Let’s back up a little bit — I don’t want to give you the impression that all mathematical ideas are the same as all other mathematical ideas.  Here is an example that works differently.

• Think about the how odd and even numbers multiply.  This makes perfectly-good sense, since odd x even = even x odd = even, odd x odd = odd, and even x even = even.

Again we have two objects (odd and even) and an operation for combining them.  But I’ll let you work out why this is fundamentally different than the examples we’ve seen thus far; it’s not just the same pattern with different names for things.

And sometimes abstraction doesn’t work out as nicely as in these examples.  It’s not true that any way of classifying numbers (or other things) into categories will give a viable abstraction.

• Consider integers, positive, negative, and zero, and how they behave under addition.  What is positive plus negative?  Well, it might be positive (+6 + -3 = 3) or it might be negative (+1 + -3 = -2) or it might be zero (+2 + -2 = 0).  There is no sensible way to abstract the addition operation to these three categories.

So the fact that we can treat “odd” and “even” as addable objects was not obvious or guaranteed after all, and the fact that it works tells mathematicians something deep about addition.  It’s mathematically interesting when certain kinds of abstraction is meaningful.

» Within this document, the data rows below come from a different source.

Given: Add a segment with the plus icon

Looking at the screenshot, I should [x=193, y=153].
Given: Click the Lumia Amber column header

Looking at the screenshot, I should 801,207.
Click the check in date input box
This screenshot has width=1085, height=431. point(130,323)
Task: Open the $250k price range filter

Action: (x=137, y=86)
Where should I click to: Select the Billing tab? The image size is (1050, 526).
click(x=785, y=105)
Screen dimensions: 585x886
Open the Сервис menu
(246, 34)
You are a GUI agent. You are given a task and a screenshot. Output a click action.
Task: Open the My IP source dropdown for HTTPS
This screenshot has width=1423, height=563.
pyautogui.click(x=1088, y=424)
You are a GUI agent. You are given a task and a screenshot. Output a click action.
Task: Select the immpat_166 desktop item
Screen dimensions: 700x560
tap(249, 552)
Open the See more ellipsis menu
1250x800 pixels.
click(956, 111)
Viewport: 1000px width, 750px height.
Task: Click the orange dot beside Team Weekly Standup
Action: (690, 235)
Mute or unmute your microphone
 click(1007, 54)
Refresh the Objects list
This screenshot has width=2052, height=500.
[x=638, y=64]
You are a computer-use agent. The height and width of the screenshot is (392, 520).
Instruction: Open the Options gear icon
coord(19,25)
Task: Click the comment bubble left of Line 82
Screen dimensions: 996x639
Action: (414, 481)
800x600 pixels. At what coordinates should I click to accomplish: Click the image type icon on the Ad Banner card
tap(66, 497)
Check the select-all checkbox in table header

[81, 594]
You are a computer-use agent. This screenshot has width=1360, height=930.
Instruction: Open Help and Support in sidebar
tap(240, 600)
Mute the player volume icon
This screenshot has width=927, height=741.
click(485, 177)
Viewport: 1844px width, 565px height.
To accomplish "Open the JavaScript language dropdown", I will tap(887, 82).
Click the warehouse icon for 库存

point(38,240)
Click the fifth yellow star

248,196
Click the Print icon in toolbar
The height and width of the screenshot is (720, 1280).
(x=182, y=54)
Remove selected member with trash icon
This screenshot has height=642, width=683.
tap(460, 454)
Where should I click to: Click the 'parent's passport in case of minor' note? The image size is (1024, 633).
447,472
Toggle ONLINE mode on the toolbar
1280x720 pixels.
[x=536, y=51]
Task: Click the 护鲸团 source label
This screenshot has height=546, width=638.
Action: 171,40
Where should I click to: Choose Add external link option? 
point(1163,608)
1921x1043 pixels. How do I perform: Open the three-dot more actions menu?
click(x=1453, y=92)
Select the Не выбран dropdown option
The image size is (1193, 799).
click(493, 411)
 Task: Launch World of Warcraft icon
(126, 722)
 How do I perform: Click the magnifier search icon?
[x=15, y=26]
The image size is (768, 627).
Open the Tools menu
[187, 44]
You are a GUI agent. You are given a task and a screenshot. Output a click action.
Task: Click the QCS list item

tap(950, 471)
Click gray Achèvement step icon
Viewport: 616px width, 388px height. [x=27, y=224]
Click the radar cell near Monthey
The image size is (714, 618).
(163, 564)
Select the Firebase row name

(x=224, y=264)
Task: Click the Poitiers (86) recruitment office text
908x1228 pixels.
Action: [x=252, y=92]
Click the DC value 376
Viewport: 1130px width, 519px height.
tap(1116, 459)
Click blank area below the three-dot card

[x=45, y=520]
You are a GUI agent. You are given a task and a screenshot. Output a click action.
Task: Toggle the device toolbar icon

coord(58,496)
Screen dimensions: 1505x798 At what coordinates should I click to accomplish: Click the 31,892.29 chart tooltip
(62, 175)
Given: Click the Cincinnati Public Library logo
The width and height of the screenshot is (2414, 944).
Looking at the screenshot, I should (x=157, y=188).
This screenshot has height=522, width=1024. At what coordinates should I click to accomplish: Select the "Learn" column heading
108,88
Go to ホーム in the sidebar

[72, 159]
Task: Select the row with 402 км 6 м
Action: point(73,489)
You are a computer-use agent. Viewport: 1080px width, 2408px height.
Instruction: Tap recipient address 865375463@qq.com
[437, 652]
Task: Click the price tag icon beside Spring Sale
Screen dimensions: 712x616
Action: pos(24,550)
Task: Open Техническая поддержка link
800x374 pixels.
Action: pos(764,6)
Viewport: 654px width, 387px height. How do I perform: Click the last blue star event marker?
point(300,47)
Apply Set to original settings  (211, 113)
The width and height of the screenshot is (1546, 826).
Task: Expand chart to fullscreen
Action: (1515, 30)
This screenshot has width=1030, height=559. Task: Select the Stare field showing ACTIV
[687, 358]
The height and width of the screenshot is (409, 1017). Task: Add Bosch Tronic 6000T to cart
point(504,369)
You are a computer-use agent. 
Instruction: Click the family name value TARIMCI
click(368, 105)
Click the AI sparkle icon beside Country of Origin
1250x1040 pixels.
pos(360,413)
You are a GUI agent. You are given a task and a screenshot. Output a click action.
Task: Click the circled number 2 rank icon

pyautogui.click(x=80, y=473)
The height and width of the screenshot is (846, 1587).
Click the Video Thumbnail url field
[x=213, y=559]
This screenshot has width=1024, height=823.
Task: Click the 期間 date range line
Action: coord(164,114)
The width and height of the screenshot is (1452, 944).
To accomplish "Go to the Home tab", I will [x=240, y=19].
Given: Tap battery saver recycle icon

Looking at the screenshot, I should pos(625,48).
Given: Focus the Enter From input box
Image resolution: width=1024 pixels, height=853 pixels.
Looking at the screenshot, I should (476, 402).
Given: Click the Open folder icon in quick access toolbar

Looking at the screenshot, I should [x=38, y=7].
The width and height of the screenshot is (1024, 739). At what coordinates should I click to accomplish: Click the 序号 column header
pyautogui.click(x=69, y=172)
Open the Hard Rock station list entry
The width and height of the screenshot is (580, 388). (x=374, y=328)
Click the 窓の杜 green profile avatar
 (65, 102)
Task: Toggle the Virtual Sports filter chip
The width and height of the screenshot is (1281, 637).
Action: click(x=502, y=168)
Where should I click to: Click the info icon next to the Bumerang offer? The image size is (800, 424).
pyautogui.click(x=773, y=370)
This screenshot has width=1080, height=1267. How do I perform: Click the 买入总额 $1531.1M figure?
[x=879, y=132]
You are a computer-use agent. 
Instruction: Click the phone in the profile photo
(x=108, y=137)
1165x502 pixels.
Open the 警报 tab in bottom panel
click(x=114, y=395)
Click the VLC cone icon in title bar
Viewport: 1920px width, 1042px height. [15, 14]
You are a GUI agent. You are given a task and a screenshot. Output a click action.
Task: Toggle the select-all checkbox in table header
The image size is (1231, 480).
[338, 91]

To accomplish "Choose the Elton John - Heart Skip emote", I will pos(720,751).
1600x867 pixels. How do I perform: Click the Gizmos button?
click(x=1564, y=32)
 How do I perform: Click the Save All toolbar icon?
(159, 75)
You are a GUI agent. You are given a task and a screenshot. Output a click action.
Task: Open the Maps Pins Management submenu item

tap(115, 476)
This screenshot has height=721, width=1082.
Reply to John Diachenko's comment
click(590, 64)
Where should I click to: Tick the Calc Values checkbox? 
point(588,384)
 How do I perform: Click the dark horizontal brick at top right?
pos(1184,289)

So there really is more going on than realizing that “apple apple” and “fish fish” and “tree tree” have something in common and naming that something “two”.  We’re realizing that that something-in-common is compatible with combining-piles-of-things, and that’s not automatic.  If you put a pile of two somethings together with a pile of three somethings, you get a pile of five whatever it was.  It makes sense to abstract piles of objects into something called numbers and to abstract combining piles into one big pile into addition of numbers.

There is something subtle going on here.  Abstraction gives rises to new concepts — we take “rock rock” and “cat cat” and “apple apple”, from that manufacture the idea of “two”, which gets a brand new word and a brand new numeral — so it looks like the purpose of abstraction is to create new ideas, to create new objects.  And in some sense it is, but we are not making up new ideas for the sake of making life more complicated.  We are reorganizing ideas in order to foreground what is most important and disregard the information that doesn’t actually matter.  This is an important function in problem solving.

When we are young and learning new ways to think comes naturally and fast, we intuitively know this.  If you ask a child “If you have four apples and I give you three more apples, how many apples will you have?”, she’ll probably say “seven”.  Maybe she’ll say “I don’t know”, or count wrong and say “six” or “eight”, but probably “seven”.

What she won’t say is “Red apples or green?”.  Because it’s a stupid question.

And it’s a stupid question shes never ask, because she intuits that this is a question about numbers.  She abstracts the question you mean, “what’s 4+3?”, from the question about fruit you actually say.  She is being a little mathematician by avoiding that question.  She is not distracted by the thousand thoughts there are to think about apples that won’t help with the question.

Another thing she won’t do is run to the kitchen to find some apples to count.  Even if she needs to count, she’s more likely to count with something immediately available, say, on her fingers.  And again she is displaying sophisticated mathematician-ness.  Because you didn’t even mention fingers in your question.  This is important.  Even though the question (about apples) is completely real-world, and the method of solution (counting on fingers) could not be more tangible, there is an essential abstraction at work explaining why the two have anything to do with each other.

Despite the fact that the question uses the word three times, even as children we all had that first crucial spark of mathematicianly insight — that the question is not about apples.